To validate the data of small RNA sequencing, we performed quantitative real-time PCR (qRT-PCR) analysis of selected miRNAs. Plasma samples from 14 healthy controls and 26 patients with IHD-DM were collected. First, EV-carried miRNAs were reverse transcribed into cDNA by the PrimeScript RT reagent Kit (TaKaRa, Otsu, Shiga, Japan) according to the manufacturer's instructions. Then, synthesized cDNA was used as a template for all the qRT-PCR reactions performed with SYBR Premix Ex Taq (TaKaRa, Otsu, Shiga, Japan). Melting curve analysis was used to confirm the specificity of the amplification reactions. Relative miRNA quantification on the validation set was calculated by the 2^−ΔΔCT method, that is, the normalized gene expression (2^−ΔCT) in the sample A divided by the normalized gene expression (2^−ΔCT) in sample B. The ΔCT was equal to the CT values of the target gene minus the CT values of the reference gene. The primers that were used to determine the expression levels of miRNAs are shown in Supplementary Table 1.

Data Analysis

After preprocessing and quality control of the RNA-seq files, the miRNA mapping results were normalized using transcripts per kilobase of exon model per million mapped reads (TPMs). MiRNAs with an average read count of more than five TPMs were considered for further analysis. The pairwise differences in miRNA expression levels between the healthy controls group and IHD-DM patients group were examined using the edgeR RNA-seq differential analysis method. To be considered to have a significant concentration change, miRNAs required a fold change >2 [or a log₂ (fold change) > ±1)]with P < 0.05. Continuous variables were presented as the mean ± standard deviation, and an Unpaired two-tailed t-test (normally distributed data) or Mann–Whitney U test (non-normally distributed data) was performed for two-group comparisons. The receiver–operating characteristic (ROC) curve was used to assess the diagnostic efficacy of the EV-carried miRNAs selected for the validation set.

Results

Characterization of Plasma-Derived EVs

Transmission electron microscope analysis revealed the cup-shape morphology of EVs from the healthy controls and IHD-DM patients, and the NTA analysis indicated that plasma-derived EVs from both groups ranged from 50 to 150 nm (Figures 1A,B). Immunoblotting exhibited EV markers such as CD63 and CD81 in the plasma-derived EVs (Figure 1C and Supplementary Figure 1).

FIGURE 1

Figure 1. Human sourced plasma-derived EVs were collected and characterized. (A) Representative transmission electron microscopy (TEM) images and the nanoparticle tracking analysis (NTA) of plasma-derived EVs from healthy controls. (B) Representative TEM and NTA of plasma-derived EVs from IHD-DM patients. (C) Representative immunoblot images show enrichment of EV/exosomal markers CD63 and CD81 in plasma-derived EVs. IHD-DM: ischemic heart disease patients with diabetes mellitus; CTR: healthy controls.

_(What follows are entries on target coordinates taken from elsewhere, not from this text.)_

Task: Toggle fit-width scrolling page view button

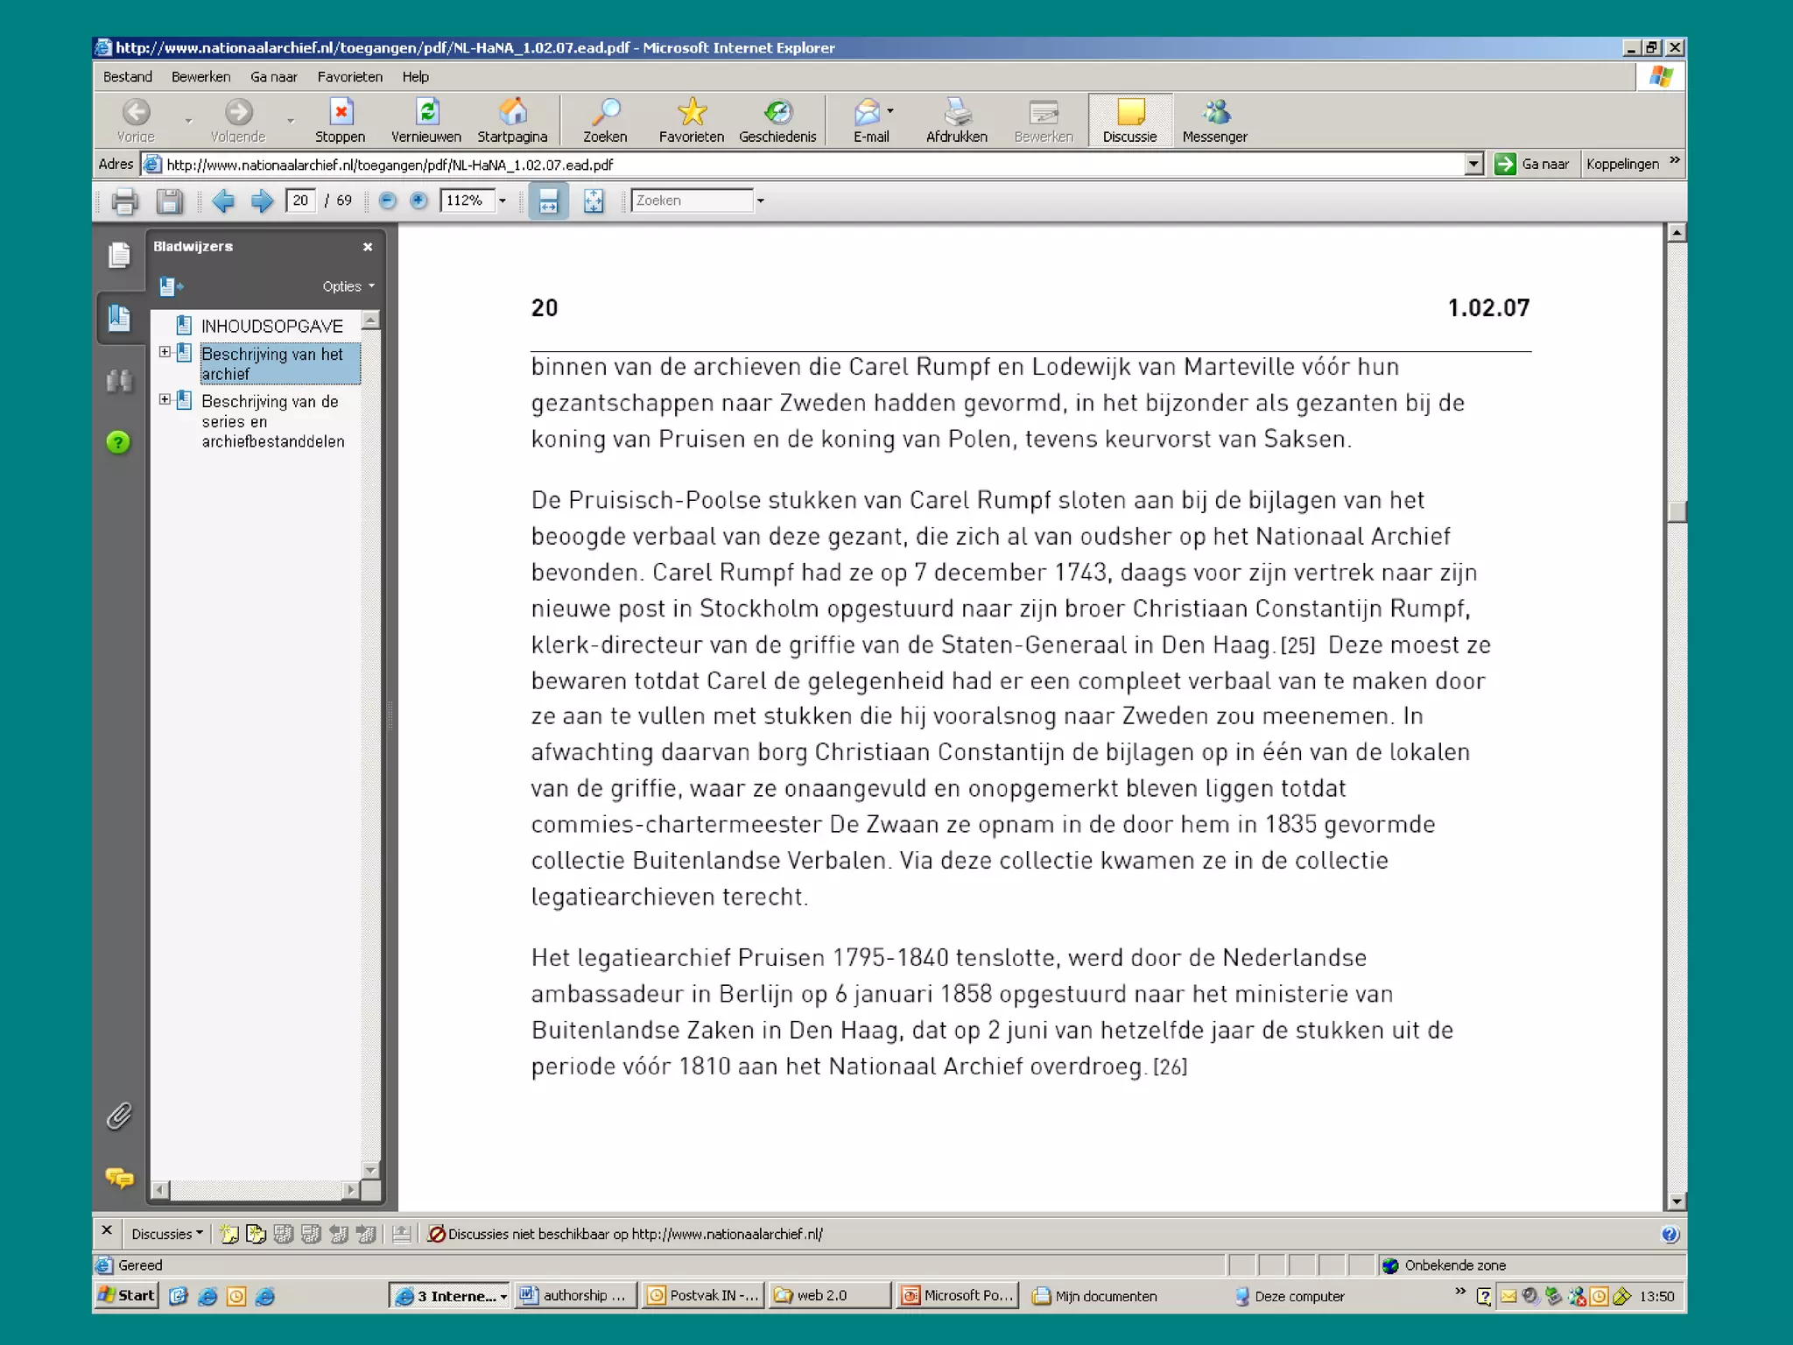Action: pyautogui.click(x=548, y=201)
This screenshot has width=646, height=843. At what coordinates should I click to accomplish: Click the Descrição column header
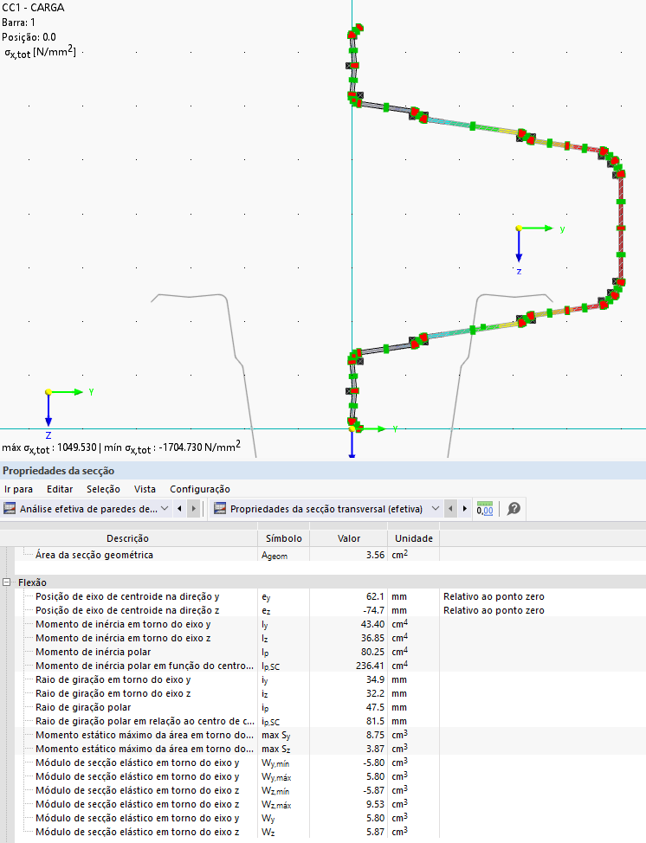click(x=127, y=538)
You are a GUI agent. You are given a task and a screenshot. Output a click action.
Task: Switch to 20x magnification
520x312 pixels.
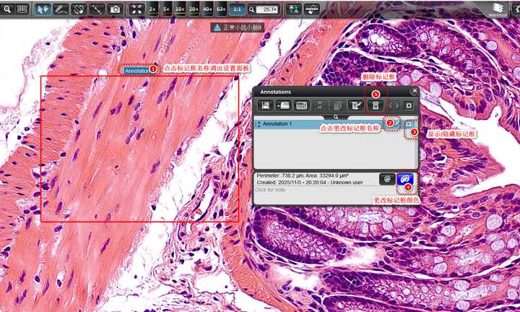point(194,9)
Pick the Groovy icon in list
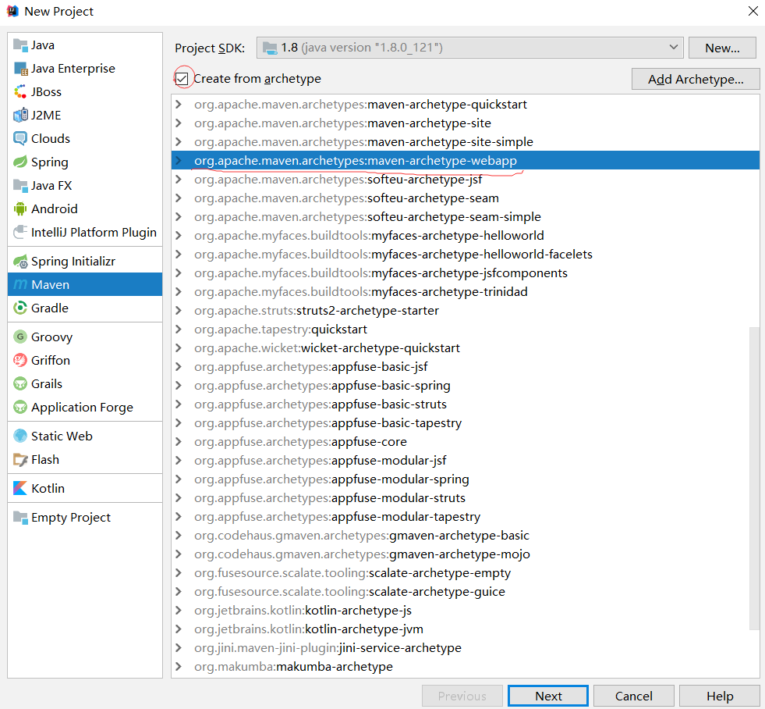This screenshot has width=765, height=709. [20, 337]
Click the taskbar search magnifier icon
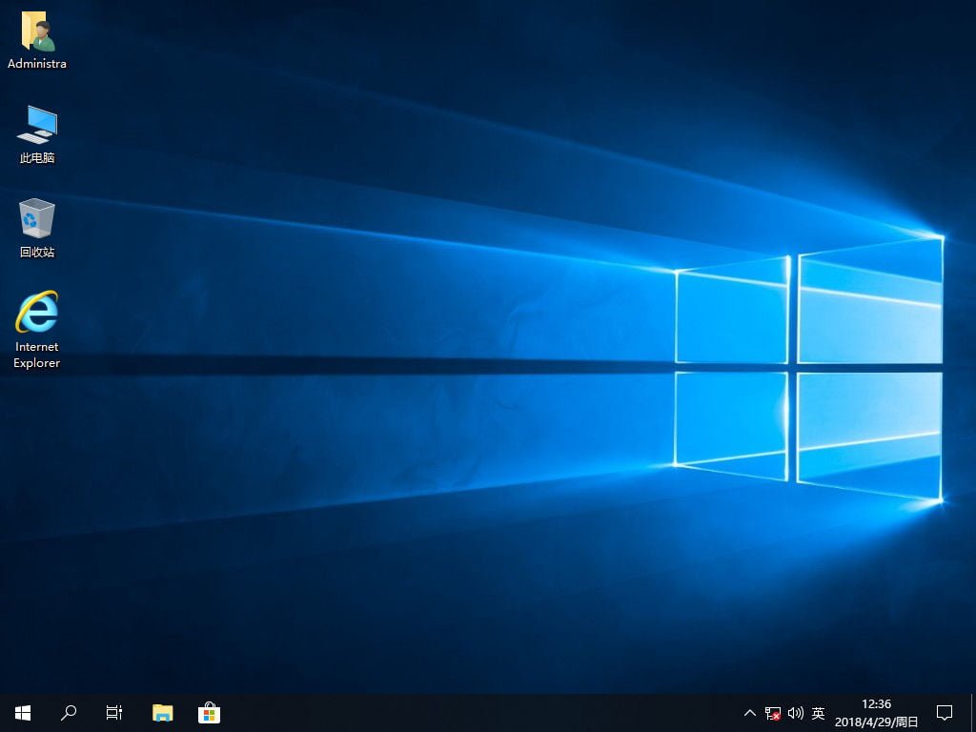Screen dimensions: 976x732 coord(69,712)
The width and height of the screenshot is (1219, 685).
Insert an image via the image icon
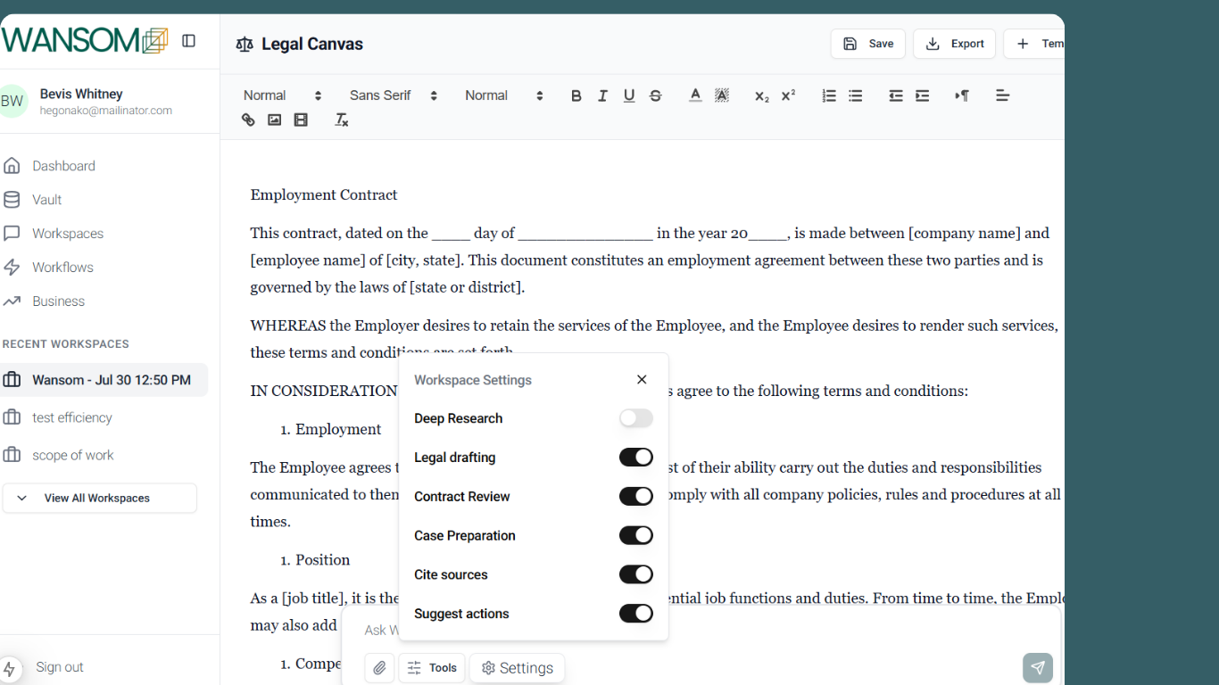(274, 119)
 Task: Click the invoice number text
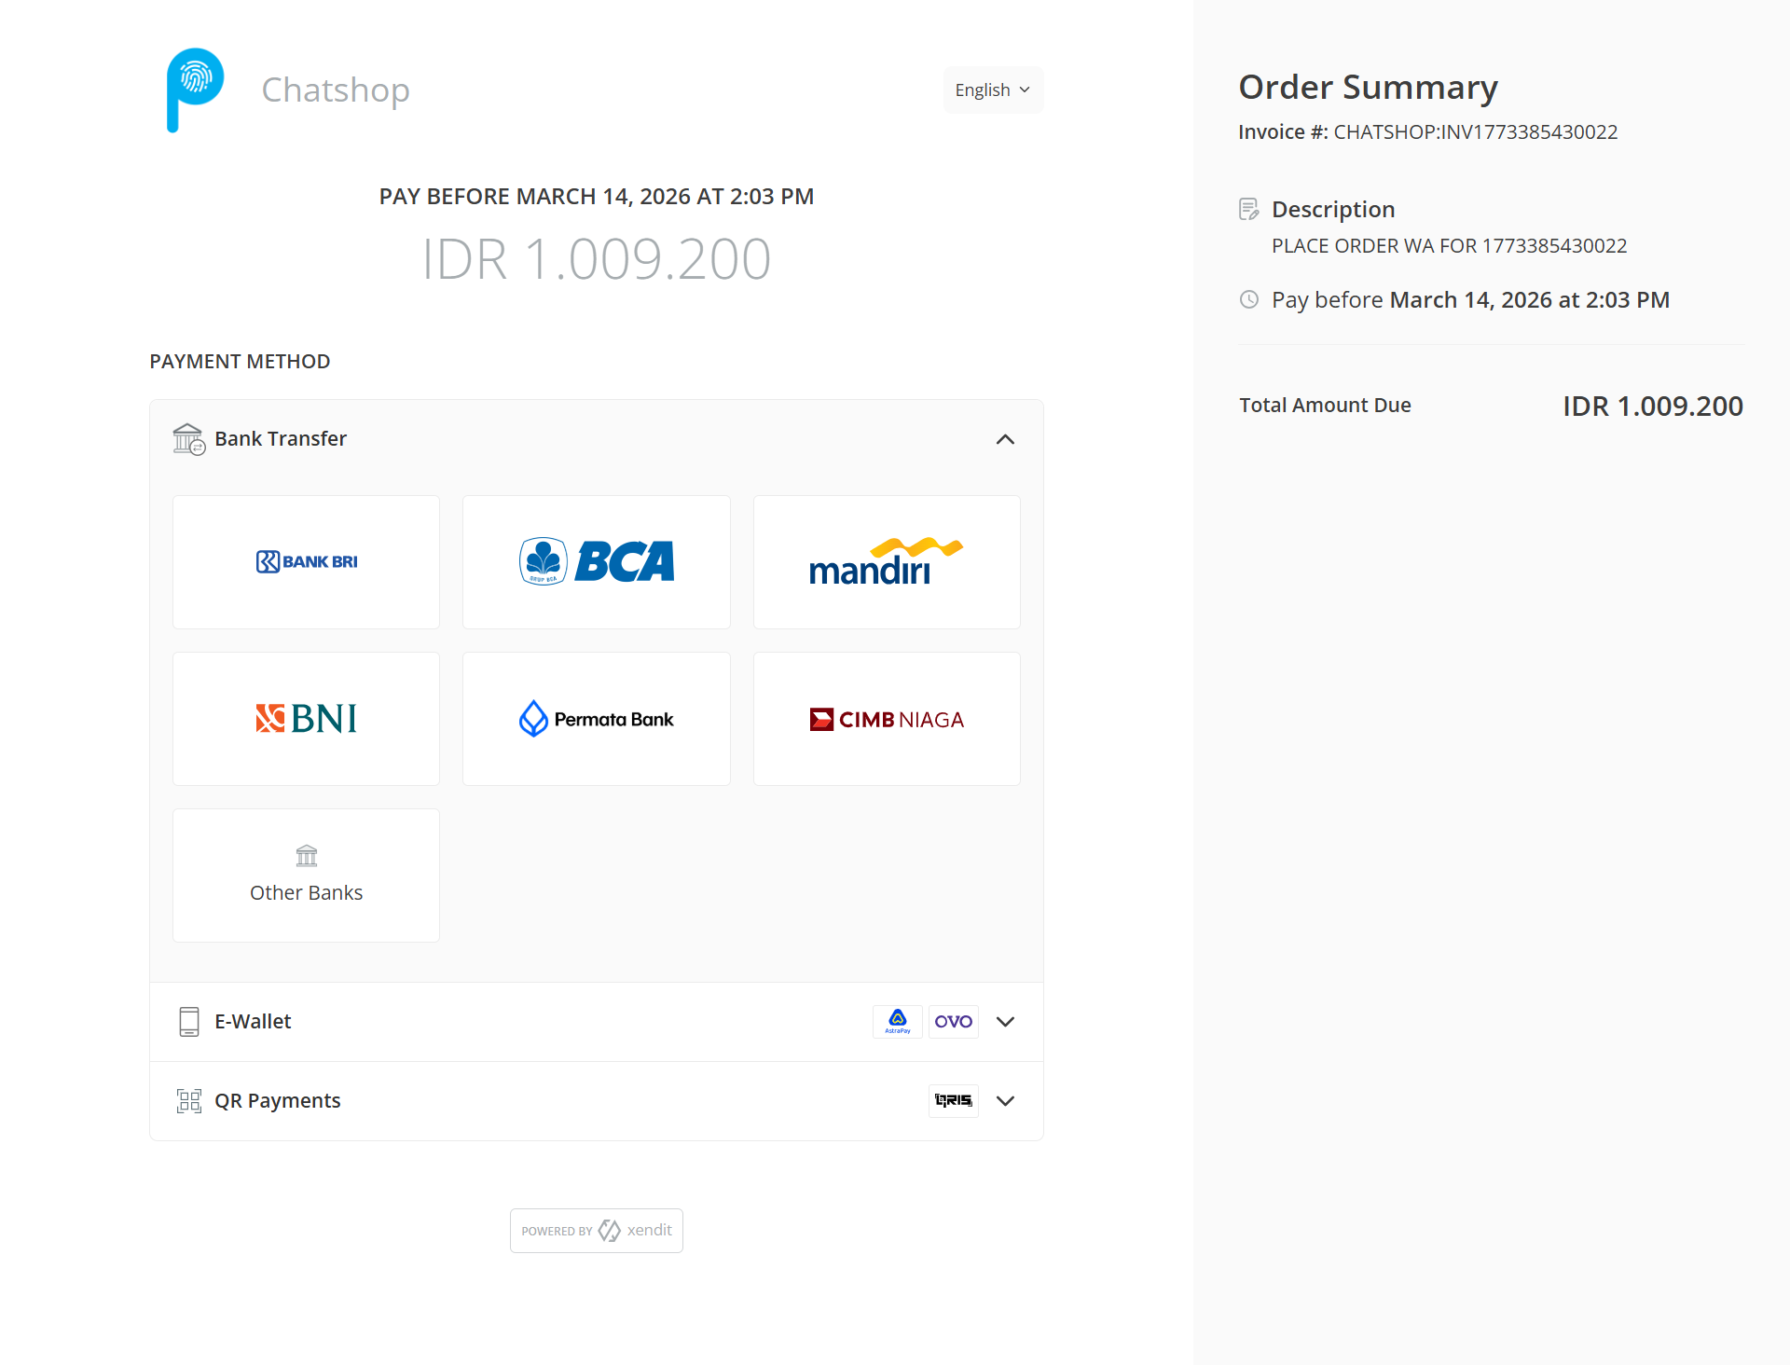(x=1475, y=132)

Identification of Differentially Expressed EV-Carried miRNAs in Healthy Controls and IHD-DM Patients

The average reads of EVs-miRNAs from healthy controls and IHD-DM patients were 12.58 ± 1.2 and 8.73 ± 1.29 million reads, respectively. Hierarchical clustering showed that the EV-carried miRNA signature distinguished IHD-DM from healthy controls (Figure 2A). We found that 138 (6 up-regulated and 132 down-regulated) miRNAs were significantly modulated greater than or equal to two-fold in IHD-DM compared with healthy controls (Figure 2B).

FIGURE 2

Figure 2. Cluster analysis of differentially expressed EV-carried miRNAs between IHD-DM and healthy controls. (A) Heatmap of differentially expressed EV-carried miRNAs between IHD-DM patients and healthy controls. (B) Volcano plots of EV-carried miRNAs expression levels in plasma of IHD-DM and healthy controls. x- and y-axes show estimated expression difference measured in log₂ (fold change) and the significance of the expression difference measured in -log₁₀ (P-value), respectively. Vertical lines referred to a two-fold difference in expression between the two groups.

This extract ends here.